[Opening Material to process section]

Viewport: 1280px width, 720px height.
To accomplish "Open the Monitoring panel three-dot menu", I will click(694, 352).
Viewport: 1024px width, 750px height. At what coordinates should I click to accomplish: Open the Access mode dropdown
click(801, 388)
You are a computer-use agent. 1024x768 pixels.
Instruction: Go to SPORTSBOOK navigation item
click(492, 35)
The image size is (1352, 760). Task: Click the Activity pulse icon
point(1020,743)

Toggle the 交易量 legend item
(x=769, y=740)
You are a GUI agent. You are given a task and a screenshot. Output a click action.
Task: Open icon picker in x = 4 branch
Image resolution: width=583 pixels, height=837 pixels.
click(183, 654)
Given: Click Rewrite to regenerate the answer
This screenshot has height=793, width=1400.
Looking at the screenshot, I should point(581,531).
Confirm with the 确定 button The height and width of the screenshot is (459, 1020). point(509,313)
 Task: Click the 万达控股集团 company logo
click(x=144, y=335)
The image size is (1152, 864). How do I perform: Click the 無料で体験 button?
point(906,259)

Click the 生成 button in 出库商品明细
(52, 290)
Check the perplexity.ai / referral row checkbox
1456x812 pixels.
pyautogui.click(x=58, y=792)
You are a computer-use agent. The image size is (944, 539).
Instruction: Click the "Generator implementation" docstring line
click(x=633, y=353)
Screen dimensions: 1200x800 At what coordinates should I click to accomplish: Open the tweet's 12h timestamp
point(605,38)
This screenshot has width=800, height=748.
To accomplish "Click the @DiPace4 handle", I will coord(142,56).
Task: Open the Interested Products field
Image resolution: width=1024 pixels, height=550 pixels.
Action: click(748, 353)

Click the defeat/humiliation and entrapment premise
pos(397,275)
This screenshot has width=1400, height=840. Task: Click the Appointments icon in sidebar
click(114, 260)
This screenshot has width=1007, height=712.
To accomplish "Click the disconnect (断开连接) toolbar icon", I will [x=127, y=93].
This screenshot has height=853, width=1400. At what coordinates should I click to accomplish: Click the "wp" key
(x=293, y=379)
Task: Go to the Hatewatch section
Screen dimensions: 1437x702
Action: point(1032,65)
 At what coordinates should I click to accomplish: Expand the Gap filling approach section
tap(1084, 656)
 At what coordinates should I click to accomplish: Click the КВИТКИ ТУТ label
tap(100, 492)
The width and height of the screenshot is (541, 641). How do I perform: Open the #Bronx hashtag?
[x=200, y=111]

[Closing Material to process section]

Instructions for the task —
Go through the lines above. Select every one that has the string "computer".

Result for this task —
You are a computer-use agent. 1024x768 pixels.
You are a computer-use agent. The image size is (944, 539).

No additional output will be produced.